2021年1月 巻頭言

巻頭言

御津医師会長 中山堅吾

 明けましておめでとうございます。
 昨年はコロナに始まりコロナで終わった歴史的にも暗黒の一年でした。医師会としても行事はほとんどなく空白の一年でした。ただ、このため数か月というわずかな期間でonlineでの講演会やZoomでの会議が当たり前に行われるようになり、気づけばパソコンが苦手な私でさえパソコンの前に日々座っておりました。イベントもなく、懇親会や大した飲み会もなく、日々の診療をするだけの毎日でしたが、馴れれば診療後、家でビール片手にonlineで学術講演会を聞くのもありかなと思い始めた自分でもありました。
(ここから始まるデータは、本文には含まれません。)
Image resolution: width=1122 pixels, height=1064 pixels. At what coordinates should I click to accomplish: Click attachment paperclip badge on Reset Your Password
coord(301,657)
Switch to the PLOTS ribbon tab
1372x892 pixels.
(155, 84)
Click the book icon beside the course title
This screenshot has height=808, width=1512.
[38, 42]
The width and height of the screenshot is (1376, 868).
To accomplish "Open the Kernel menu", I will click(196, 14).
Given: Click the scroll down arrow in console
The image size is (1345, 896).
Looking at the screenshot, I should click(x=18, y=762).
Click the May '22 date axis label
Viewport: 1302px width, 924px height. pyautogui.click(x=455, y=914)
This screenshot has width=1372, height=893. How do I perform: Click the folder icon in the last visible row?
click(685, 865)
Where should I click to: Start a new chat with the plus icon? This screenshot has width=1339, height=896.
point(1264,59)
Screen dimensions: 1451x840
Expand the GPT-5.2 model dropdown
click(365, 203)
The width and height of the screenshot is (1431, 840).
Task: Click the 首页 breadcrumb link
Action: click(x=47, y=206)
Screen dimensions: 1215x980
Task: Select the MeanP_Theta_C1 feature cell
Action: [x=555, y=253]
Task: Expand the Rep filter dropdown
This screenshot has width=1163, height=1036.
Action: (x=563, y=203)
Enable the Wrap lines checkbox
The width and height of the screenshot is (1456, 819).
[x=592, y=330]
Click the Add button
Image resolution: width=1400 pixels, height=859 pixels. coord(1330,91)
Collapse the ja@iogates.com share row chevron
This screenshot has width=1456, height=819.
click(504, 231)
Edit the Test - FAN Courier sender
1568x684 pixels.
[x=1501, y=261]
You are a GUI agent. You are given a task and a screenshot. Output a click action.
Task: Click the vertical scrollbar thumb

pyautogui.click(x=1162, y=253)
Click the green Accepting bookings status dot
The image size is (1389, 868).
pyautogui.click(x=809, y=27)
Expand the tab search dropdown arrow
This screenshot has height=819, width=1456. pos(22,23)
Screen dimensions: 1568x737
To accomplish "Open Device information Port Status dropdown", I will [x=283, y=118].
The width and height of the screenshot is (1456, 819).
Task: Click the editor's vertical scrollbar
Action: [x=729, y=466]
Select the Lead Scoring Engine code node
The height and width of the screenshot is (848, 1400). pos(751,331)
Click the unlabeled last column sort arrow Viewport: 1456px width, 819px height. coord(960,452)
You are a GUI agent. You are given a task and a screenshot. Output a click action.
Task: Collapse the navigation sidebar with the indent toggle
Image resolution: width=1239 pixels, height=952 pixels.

馴れとは恐ろしいものです。今年も少なくとも前半は同様な年になりそうですが、早くワクチン等の治療が確立され、流通するのを願うだけでございます。
 コロナと言えば、PCR検査可能な医療機関が増え、御津医師会内では11月初めの時点で18医療機関が検査可能となっております。当医師会は67の医療機関がありますので、もう少しPCR検査可能な医療機関が増えてもよいのかなと思っております。宜しくお願い致します。
さて、最近“SDGs”なる言葉を聞くことがあると思います。Sustainable Development Goalsの略字で、「持続可能な開発目標」と訳すそうです。ESD(Education for Sustainable Development)と言う用語も最近よく耳にしますが、ESDとは「持続可能な社会づくりのための教育」を意味し、SDGsの概念に含められたような用語だと理解しております。
 SDGsには17項の持続開発目標がありますが、この中に我々が関係する開発目標として「あらゆる年齢のすべての人々の健康的な生活を確保し、福祉を促進する」があります。大きな意味でこれまで御津医師会の諸先生方が行ってきた種々事業もこれに該当すると思っています。具体的には連携デスク、有事医師派遣制度、フォーラムやシンポジウム等です。例えば有事医師派遣制度ですが、病気等で診療が出来なくなった医師に代わり、地区医師会員が診療するシステムです。診療所の医師だけのためではなく、その診療所を利用する地域の方々も助かり大変良いシステムだと思います。このように医師会員だけでなく地域の方々にとっても良い事業は、医師会役員が代わっても変わることなく続けていただきたいと思っております。良い事業はSDGs、すなわち“持続可能”でなくてはいけません。そう考えると、これまでの御津医師会の諸先生方が考えた事業は継続に値する事業が多く、大したものだと改めて感心致します。また、次の世代の医師会を担う先生方が新しい医師会の事業を始める時には、その事業がそのまた次の世代の医師会員や地域住民のためにとって持続可能な事業となる様に希望いたします。
 私もそろそろメッキが剥がれてきましたが、任期がもう一年半近く残っています。新型コロナウイルス感染症の対応も含め何とか頑張って行く所存でありますので、今年も何卒宜しくご協力の程お願い申し上げます。皆で集まり飲んで騒げる良い年になります様に。